Il se base donc sur des données fiables et disponibles, en l’occurrence, le nombre de patients hospitalisés, le nombre de patients aux soins intensifs et les décès en hôpital. « J’arrive donc à suivre au plus près l’épidémie« . Revers de la médaille, « il y a un délai, puisqu’il faut compter dix ou douze jours entre le moment où une personne est contaminée et le moment où cette personne arrive à l’hôpital, à la suite de la dégradation de son état de santé.«
Et ces chiffres, alors, que disent-ils ? « Je ne suis pas épidémiologiste, mais si je me concentre sur mon métier, la statistique, oui, ils vont dans le bons sens« . Même si Nicolas Vandewalle indiquait, ce jeudi, chez nos confrères de L’Avenir, un « petit bond » de l’épidémie en province de Namur tout en précisant qu’il ne faut rien y voir de grave, sauf si cela se poursuit sur le long terme.
« Une deuxième vague est hautement probable »
« C’est ce qui me préoccupe« , ajoute le chercheur. Car si aujourd’hui le taux de reproduction du virus en Belgique est passé sous la barre de 1 – « il se situe entre 0,5 et 0,7 pour l’instant » – on n’est pas à l’abri d’une remontée, selon M. Vandewalle, qui précise : « Si ce chiffre reste sous 1 dans les jours qui viennent, c’est bon. Mais si cela augmente, il faudra s’inquiéter. Et regardez bien, c’est ce qui se passe en Allemagne. Le pays d’Angela Merkel a déconfiné, comme chez nous, et puis on a vu ce taux de reproduction du virus à nouveau augmenter.«
Alors, faut-il s’attendre à une deuxième vague ? C’est hautement probable selon le professeur de physique-statistique. En quelque sorte, la question n’est pas si, mais quand.

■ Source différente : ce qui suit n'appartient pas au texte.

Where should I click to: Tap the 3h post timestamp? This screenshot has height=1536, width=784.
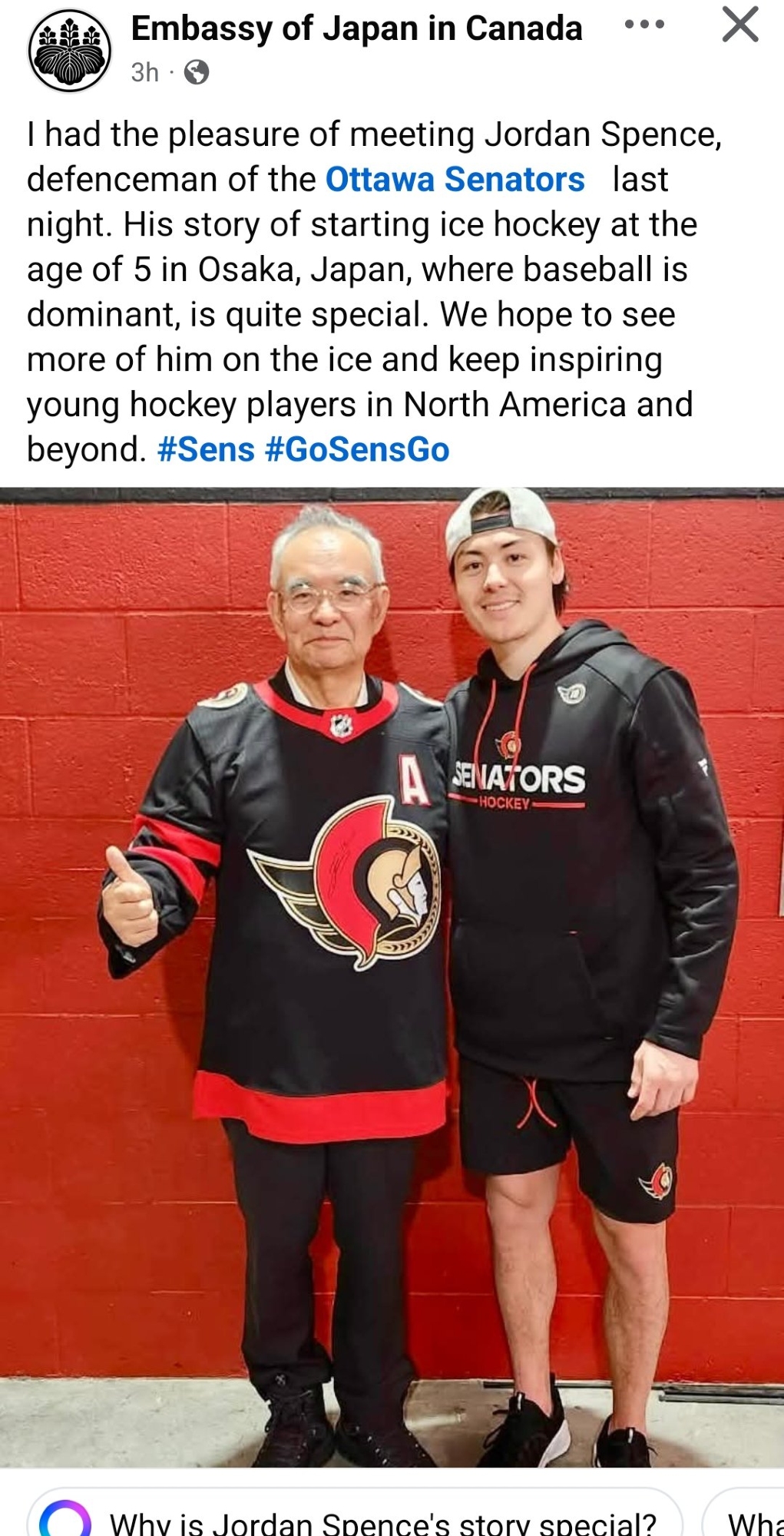click(144, 72)
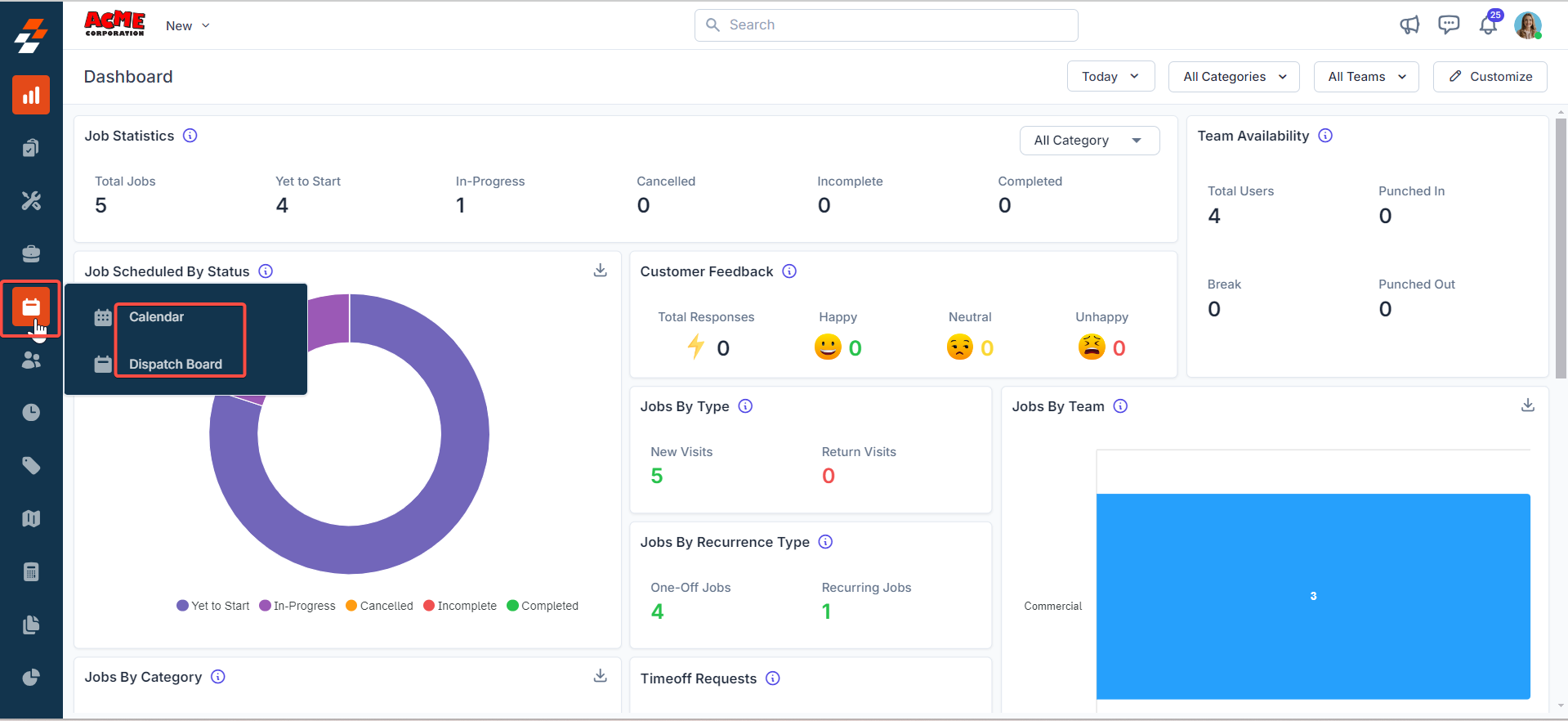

« Je suis aussi très préoccupé, en réalité. C’est très difficile de prédire la hauteur de cette vague, son amplitude et surtout quand elle arrivera. Il faudra être très attentif aux chiffres de la semaine prochaine, ils seront très intéressants. Mais je suis inquiet pourquoi ? Parce que, c’est un ressenti, mais je suis très interloqué par le comportement des gens autour de moi. Quand je me rends dans une grande surface et que je vois très peu de monde avec un masque. La population a peut-être mal compris ce que les autorités ont dit et répété concernant les gestes barrière… » interpelle notre interlocuteur, qui précise à nouveau : « Je ne fais partie d’aucun groupe d’experts mandatés par le gouvernement, tout cela n’est que mon avis.«
Un rebond qui va arriver mais tout à fait maîtrisable
La prudence reste de mise, d’autant que dès lundi 18 mai, une nouvelle phase du déconfinement doit avoir lieu, avec notamment le retour à l’école pour certains élèves et la reprise de marchés en plein air.
Mais pour Yves Coppieters, épidémiologiste et professeur à l’ULB, « on peut craindre ce rebond dans dix ou quinze jours, mais il doit être maîtrisé et c’est possible« , dit-il. Comment? « On connaît les ingrédients : il faut absolument que les personnes symptomatiques aillent rapidement se faire dépister, ce qui nécessite que ces résultats doivent arriver très vite, ce qui n’est pas le cas actuellement. Il faut aussi que les personnes fragilisées se protègent, et enfin, que tout le monde, au quotidien, continue d’appliquer les gestes barrière, car c’est la seule manière efficace pour éviter ce rebond…«
Des conditions sine qua non pour envisager la suite du déconfinement en Belgique.